* [Problem to work on]: In the entries below, put the lines from the one containing "Click the song progress bar" through the one containing "Action: 129,486" into a numbered list, leaving out any blank lines.

Entries excerpted from a collection

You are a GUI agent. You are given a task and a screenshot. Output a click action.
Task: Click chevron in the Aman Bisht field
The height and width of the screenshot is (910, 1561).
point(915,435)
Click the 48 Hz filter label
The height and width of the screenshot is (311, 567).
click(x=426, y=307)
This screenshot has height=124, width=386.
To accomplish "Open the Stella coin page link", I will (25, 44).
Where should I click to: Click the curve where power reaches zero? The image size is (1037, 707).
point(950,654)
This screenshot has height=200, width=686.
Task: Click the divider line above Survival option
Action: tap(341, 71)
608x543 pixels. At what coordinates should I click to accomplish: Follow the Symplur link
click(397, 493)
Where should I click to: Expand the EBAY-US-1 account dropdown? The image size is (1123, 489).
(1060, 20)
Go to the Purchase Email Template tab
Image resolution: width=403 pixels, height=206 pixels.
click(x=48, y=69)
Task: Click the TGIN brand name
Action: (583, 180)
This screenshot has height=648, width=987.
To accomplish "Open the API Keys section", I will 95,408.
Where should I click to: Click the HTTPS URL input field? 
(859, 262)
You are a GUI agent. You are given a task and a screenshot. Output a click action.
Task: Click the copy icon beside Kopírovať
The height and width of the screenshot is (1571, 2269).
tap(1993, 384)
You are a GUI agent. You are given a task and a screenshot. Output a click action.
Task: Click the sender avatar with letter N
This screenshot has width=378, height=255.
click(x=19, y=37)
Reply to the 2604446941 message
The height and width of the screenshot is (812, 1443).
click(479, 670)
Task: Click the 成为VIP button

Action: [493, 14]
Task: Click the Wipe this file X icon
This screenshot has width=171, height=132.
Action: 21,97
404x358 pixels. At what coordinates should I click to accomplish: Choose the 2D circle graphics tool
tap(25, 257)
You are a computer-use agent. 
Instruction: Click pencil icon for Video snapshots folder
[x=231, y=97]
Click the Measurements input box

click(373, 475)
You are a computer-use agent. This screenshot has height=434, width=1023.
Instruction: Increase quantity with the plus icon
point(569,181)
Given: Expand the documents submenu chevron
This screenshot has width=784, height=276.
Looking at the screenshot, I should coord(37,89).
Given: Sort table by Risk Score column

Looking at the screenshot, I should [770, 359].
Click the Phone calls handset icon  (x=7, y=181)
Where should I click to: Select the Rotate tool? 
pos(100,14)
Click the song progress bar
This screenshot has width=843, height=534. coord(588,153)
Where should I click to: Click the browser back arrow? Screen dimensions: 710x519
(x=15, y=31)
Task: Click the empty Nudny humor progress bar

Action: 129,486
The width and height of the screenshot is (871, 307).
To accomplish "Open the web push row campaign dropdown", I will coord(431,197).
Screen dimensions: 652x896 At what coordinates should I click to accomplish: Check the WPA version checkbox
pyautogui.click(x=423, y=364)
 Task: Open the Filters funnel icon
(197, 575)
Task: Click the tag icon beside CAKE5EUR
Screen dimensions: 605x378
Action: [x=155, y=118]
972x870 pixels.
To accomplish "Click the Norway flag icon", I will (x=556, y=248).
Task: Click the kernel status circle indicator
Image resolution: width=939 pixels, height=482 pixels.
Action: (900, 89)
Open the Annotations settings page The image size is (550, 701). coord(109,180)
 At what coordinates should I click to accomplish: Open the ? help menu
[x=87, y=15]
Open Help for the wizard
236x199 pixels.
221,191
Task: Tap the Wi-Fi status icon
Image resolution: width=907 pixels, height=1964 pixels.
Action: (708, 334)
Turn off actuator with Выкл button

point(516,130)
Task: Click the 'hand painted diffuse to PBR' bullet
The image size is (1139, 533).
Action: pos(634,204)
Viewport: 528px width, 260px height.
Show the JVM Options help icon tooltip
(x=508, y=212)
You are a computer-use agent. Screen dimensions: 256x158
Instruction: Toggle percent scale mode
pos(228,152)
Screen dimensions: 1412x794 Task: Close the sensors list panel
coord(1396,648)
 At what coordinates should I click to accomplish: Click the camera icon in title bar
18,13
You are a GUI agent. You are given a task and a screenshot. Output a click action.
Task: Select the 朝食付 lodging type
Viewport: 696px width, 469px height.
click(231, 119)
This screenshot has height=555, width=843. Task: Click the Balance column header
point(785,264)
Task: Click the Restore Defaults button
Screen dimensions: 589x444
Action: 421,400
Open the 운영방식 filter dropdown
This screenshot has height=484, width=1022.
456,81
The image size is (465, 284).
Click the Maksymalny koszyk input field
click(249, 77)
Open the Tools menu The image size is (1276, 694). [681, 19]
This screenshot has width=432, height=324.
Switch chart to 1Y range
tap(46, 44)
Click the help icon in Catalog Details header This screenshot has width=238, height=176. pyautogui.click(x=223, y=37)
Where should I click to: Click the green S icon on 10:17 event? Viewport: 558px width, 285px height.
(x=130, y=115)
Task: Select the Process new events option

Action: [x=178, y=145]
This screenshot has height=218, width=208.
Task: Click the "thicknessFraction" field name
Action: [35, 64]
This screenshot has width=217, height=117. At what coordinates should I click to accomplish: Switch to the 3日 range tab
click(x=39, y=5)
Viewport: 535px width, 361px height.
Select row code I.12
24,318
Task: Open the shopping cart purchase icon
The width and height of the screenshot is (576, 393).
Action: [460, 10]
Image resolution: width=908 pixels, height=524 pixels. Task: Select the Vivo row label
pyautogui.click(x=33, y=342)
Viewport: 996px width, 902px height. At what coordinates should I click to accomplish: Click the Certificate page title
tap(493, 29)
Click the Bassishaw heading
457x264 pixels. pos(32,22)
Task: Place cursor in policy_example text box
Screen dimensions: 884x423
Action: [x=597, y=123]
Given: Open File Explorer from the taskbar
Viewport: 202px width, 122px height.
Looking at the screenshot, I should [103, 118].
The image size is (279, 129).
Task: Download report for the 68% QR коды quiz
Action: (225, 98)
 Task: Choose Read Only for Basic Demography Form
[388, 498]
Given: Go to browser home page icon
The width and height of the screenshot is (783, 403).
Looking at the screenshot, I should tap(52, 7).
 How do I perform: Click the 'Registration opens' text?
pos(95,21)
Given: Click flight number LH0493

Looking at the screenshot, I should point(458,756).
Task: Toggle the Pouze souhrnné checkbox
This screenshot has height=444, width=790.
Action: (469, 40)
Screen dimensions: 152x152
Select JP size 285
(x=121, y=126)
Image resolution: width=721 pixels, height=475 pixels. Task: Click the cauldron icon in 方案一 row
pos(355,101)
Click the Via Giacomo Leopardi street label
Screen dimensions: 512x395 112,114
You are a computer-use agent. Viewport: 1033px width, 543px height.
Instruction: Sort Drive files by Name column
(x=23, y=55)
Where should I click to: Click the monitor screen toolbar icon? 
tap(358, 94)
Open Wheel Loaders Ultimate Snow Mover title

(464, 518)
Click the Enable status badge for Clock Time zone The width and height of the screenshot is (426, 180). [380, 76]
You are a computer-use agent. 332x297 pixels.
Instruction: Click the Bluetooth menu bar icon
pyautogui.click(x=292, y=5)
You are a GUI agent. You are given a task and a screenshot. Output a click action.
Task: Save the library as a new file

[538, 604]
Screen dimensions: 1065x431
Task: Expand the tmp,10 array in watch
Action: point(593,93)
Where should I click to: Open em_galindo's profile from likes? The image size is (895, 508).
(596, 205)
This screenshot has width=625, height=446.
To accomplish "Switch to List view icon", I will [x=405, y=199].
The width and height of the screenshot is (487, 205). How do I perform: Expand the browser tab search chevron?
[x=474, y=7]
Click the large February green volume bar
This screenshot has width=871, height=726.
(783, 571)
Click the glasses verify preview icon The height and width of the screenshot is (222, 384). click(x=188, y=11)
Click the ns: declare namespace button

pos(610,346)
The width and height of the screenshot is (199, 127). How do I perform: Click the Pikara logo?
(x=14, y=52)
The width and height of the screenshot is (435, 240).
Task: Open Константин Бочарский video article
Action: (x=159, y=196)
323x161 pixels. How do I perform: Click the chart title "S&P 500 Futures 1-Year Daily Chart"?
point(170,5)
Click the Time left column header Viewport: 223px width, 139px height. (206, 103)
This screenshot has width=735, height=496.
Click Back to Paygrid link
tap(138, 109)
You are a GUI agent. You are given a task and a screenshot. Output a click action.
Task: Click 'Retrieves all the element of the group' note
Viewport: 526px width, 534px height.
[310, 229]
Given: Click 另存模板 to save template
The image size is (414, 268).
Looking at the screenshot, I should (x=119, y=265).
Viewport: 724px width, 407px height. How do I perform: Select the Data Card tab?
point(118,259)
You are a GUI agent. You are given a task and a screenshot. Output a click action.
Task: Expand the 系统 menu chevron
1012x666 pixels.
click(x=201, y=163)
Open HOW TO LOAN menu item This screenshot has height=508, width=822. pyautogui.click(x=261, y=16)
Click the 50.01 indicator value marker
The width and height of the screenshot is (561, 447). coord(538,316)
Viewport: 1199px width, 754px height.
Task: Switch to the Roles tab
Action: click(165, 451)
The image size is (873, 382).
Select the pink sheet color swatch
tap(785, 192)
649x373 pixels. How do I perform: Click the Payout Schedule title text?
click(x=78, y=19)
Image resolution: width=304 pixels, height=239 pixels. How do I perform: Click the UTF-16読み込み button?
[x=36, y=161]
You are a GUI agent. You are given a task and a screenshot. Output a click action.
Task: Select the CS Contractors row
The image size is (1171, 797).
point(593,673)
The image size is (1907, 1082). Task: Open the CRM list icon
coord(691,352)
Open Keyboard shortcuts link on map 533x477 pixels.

* [Correct output]:
1. Click the song progress bar
2. This screenshot has width=843, height=534. coord(588,153)
3. Where should I click to: Click the browser back arrow? Screen dimensions: 710x519
4. (x=15, y=31)
5. Task: Click the empty Nudny humor progress bar
6. Action: 129,486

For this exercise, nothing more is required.